Abstract 14023: P53 Thr55 Phosphorylation Mediates High Glucose-Induced Endothelial Oxidative Stress
Diabetes mellitus causes multiple vascular complications and cardiovascular dysfunction. High levels of glucose (HG) induce reactive oxygen species-mediated oxidative stress in endothelial cells (ECs), which leads to endothelial dysfunction and tissue damage. However, the precise molecular mechanisms in HG-induced endothelial oxidative stress and damage remain elusive. Here we demonstrate that HG inhibits antioxidant glutathione peroxidase 1 (GPX1) by inactivating p53, a key regulator of GPX1 expression, and that this loss of activity is mediated by phosphorylation of p53 at Thr55. Exposure of human aortic endothelial cells (HAEC) to HG (20 mM), but not high osmotic conditions (mannitol), increased cellular ATP levels and inhibited GPX1 expression, whereas 2-deoxy-glucose (2-DG), a potent inhibitor of glucose metabolism, abolished these effects.

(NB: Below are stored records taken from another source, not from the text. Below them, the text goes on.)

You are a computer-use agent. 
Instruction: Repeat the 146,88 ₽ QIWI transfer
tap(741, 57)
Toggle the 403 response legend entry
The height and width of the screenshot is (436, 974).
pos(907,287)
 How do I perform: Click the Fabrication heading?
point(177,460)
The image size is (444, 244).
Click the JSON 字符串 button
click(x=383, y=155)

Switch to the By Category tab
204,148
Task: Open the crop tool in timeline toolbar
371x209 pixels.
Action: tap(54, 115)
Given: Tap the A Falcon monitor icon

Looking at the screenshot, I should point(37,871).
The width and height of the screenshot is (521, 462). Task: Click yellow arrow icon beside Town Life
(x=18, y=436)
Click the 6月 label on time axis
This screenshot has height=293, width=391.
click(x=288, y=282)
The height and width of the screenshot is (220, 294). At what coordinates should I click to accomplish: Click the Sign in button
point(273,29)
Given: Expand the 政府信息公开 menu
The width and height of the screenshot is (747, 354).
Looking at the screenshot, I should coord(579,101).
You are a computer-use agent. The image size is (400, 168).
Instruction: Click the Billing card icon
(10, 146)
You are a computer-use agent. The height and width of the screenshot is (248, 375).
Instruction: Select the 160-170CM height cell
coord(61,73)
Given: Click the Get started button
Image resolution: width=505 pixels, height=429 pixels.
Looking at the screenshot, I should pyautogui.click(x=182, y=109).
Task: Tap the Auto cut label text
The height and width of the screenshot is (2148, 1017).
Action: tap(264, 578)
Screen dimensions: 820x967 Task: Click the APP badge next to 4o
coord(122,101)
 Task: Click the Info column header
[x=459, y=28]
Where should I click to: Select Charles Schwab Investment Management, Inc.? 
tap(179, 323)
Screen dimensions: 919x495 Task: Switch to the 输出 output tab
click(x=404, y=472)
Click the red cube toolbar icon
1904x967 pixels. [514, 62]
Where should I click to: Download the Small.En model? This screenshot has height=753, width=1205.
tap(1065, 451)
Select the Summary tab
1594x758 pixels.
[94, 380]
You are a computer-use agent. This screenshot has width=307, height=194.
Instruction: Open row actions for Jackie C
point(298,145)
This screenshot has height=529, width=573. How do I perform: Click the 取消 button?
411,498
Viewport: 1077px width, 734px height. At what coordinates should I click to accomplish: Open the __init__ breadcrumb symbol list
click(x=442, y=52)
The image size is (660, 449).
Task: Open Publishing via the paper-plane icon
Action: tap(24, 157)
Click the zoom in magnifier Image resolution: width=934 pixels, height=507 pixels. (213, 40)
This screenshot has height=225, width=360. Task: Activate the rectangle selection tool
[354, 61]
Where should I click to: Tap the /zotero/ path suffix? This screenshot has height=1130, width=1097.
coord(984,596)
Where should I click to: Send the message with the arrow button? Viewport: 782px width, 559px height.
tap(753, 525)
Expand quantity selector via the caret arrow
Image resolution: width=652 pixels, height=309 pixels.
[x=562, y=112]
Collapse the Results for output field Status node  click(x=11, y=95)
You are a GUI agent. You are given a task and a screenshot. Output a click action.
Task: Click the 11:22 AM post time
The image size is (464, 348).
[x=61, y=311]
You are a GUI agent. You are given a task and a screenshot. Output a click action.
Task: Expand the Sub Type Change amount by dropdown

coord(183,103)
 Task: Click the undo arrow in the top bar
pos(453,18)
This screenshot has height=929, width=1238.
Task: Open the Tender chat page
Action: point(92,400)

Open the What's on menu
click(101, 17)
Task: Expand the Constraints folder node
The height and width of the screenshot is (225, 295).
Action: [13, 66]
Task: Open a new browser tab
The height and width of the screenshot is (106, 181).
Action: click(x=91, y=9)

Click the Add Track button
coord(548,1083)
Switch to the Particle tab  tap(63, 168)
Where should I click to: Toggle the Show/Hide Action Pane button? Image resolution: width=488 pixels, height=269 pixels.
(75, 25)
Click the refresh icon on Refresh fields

Further, HG suppressed GPX1 expression in ECs transfected with scrambled siRNA but not p53 siRNA, suggesting that the inhibitory effects of HG on GPX1 are p53 dependent. To define the molecular mechanisms, we show that HG stimulated TBP-associated factor 1 (TAF1) kinase activity and resultant p53 Thr55 phosphorylation, leading to p53 degradation and dissociation of p53 from the GPX1 promoter as determined by chromatin immunoprecipitation analysis. Inhibition of TAF1 with apigenin and TAF1 siRNA in HAEC or re-introduction of a TAF1 kinase dead mutant (A2) into TAF1 knockdown HAEC abolished HG-induced Thr55 phosphorylation, p53 protein degradation and inhibition of GPX1 expression, suggesting that TAF1 plays a role in HG-induced GPX1 inhibition. In addition, HG suppressed p53 binding to the GPX1 promoter and GPX1 expression in HAEC transfected with wild type p53 but not p53 T55A, indicating that Thr55 phosphorylation is involved in HG-induced GPX1 inhibition. Finally, HG increased intracellular H2O2 generation, cleaved caspase-3 and apoptosis, and suppressed nitric oxide (NO) bioavailability. These effects were dramatically reversed by TAF1 inhibition. We conclude that HG inhibits GPX1 function via increasing ATP levels and TAF1-mediated p53 Thr55 phosphorylation. These studies may also provide a therapeutic strategy for diabetes-associated cardiovascular diseases.
- © 2011 by American Heart Association, Inc.